Over the last few years, at St Mary’s School, Waverley in Johannesburg, we have been evaluating our history curriculum, adapting it to meet the needs of the diverse student cohort that we teach while trying to support them in making meaningful connections between the past and present. These are layered histories.
This is no easy feat, and a balance must be struck between how we teach children to value local history and how we encourage them to be global citizens – aware of what is happening beyond their own, sheltered experience of the world.
One of the approaches we have adopted, especially after the COVID-19 pandemic, is to make better use of the community spaces available to us, with the understanding that galleries and museums are rich with opportunities for learning about the arts, heritage and history and which, in turn, support an understanding of society itself.
Educational experiences that make use of these spaces allow children to connect with the idea that we are indeed part of a community, with both a collective history and individual, personal stories.
Inspired by the Reggio-Emilia approach, we are a school that values children’s voices, their ability to ask questions and remain curious about the world around them. At the same time, well-chosen content, carefully scaffolded, is also of key importance when introducing children to a space that carries painful reminders of South Africa’s past.
Absorbing what the outside world has to offer
Last year we took our Grade 6s on an experimental outing to the Wits Art Museum (WAM) at the University of the Witwatersrand – throwing caution to the wind and insisting that 12-year olds could learn to appreciate spaces designed for adults and still learn something in the process.
This retrospective exhibition foregrounds the traditional oral histories and acts as a loudhailer through which to amplify the stories and experiences by and for the people who are otherwise not heard. Through simultaneous narration and documentation, we hope to foster a safe environment to promote healing and sharing to bring people and diverse communities together.
– Curator and art collector, Azu Nwagbogu
The girls did not disappoint us and the teachers accompanying them were amazed by their thoughtful questions, their reflective documentation and their mature engagement with the artists and pieces exhibited. This year, we decided to take the entire senior primary (in smaller focus groups) to the exhibition of the Keiskamma Tapestries, Umaf ’ evuka, nje ngenyanga / Dying and Rising as the Moon Does, at Constitutional Hill.

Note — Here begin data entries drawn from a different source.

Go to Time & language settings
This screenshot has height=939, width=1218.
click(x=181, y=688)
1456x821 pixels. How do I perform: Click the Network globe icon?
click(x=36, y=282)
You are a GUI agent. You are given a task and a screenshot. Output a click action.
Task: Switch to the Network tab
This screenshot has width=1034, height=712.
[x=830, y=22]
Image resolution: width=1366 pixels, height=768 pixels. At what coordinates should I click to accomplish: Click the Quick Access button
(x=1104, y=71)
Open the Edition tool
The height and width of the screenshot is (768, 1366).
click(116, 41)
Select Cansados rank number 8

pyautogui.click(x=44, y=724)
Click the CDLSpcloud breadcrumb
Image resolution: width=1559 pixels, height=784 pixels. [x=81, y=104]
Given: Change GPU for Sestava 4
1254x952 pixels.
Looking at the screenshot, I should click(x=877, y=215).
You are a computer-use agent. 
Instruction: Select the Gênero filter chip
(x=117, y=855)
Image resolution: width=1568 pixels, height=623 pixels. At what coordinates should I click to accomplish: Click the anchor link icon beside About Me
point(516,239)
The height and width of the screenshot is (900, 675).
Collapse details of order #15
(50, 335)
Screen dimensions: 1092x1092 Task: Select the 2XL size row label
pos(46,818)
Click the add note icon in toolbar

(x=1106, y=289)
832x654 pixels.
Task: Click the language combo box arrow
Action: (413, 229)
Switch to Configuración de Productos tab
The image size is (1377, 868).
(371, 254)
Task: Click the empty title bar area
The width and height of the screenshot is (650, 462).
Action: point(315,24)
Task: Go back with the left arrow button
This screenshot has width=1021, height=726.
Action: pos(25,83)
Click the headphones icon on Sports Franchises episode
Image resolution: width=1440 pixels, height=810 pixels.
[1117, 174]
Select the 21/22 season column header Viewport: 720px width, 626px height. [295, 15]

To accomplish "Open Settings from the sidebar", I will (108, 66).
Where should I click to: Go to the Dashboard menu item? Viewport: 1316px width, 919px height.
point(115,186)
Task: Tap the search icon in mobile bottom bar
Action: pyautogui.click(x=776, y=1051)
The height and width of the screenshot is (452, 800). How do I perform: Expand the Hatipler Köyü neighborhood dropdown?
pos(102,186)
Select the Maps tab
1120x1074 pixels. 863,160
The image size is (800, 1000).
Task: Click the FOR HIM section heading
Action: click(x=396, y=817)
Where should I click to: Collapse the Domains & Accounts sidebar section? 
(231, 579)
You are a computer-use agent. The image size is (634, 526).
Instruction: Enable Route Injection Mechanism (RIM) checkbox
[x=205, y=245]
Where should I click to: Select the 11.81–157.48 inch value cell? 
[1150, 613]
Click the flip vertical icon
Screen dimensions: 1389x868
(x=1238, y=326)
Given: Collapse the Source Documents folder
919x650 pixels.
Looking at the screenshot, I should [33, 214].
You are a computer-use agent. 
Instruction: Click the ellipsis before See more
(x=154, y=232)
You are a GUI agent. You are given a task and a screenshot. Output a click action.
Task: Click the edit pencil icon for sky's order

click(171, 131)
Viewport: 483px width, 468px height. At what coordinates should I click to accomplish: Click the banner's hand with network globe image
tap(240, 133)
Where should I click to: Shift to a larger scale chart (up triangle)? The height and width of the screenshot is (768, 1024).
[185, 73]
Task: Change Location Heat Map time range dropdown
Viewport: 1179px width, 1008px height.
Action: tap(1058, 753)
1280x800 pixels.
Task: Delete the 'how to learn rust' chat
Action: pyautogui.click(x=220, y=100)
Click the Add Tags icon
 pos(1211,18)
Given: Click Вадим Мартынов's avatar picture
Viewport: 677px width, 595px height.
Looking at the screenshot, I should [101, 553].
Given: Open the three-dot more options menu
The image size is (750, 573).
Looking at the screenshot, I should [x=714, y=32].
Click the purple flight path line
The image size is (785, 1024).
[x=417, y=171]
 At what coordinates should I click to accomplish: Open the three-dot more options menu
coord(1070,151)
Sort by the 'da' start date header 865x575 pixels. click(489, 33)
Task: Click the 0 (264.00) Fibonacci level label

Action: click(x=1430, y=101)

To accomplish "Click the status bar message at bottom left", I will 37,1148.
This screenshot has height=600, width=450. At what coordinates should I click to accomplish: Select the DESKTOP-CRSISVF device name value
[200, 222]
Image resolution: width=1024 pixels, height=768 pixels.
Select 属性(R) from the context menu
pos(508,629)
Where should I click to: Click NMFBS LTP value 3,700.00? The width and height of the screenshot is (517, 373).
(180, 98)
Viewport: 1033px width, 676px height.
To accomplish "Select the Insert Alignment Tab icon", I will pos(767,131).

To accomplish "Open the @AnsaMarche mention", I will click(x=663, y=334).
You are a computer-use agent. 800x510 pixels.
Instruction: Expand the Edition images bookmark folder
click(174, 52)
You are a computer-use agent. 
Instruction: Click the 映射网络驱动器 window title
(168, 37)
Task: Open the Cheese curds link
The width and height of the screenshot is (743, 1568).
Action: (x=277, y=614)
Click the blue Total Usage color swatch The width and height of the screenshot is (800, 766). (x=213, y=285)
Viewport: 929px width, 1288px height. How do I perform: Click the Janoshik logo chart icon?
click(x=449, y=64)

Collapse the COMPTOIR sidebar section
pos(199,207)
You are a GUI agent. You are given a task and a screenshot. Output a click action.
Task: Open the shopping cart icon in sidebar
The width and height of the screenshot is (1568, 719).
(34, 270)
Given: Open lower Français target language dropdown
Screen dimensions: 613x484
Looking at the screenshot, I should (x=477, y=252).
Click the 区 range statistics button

These unique art pieces – all handwoven by a community of rural women from Hamburg, Eastern Cape, demonstrate the importance of documenting local history and quintessentially South African stories.
From the COVID-19 tapestry where the girls could see many of their own experiences reflected back at them, to the important role of matriarchs displayed in the Keiskamma Tapestry – the girls engaged with their characteristic enthusiasm, asking countless questions which will nowinform some of our inquiries in history:
There is a lady in that village [Hamburg] that is nearly a hundred-years-old! She was telling a joke in one of the videos and she is obviously important, because she is in three of the tapestries! She made us laugh. I want to know more about her.
– Koena, Grade 4.
The exhibition itself was suitably curated against the stark backdrop of the former prisons – and they offered a message of hope about the transformative power of art and storytelling. Our Grade 5s, in particular, empathised with both the stories woven into the tapestries themselves as well as the experiences of those who were detained in the women’s prison:
If we do not take care of these spaces … if we do not see these tapestries and their stories, we will forget and when we forget we make even worse mistakes than those we made in the past.
– Pakane, Grade 5.
The importance of listening to stories
In her reflection on the exhibition, founder of the project, Dr Carol Hofmeyr, explained the importance of using art as a medium for healing and for creating a means of sustainable livelihood through dignified work for the women in this historically marginalised community.
Even though this is an abstract concept, when looking at the tapestries one of our Grade 6s made a statement that showed her understanding of Hofmeyr’s sentiment:
If we don’t listen to these stories … if we don’t appreciate these stories [even though they aren’t our stories] we will miss out on what we can learn from these women. They are poor. They have so little. They have every reason to be mad and angry and unhappy… and yet they made these beautiful things…by hand!
– Sophie
Their curiosity ignited, our teachers now have a great deal of raw material to draw upon as we collate the girls’ responses and use these as a platform for projects in Art, English and History.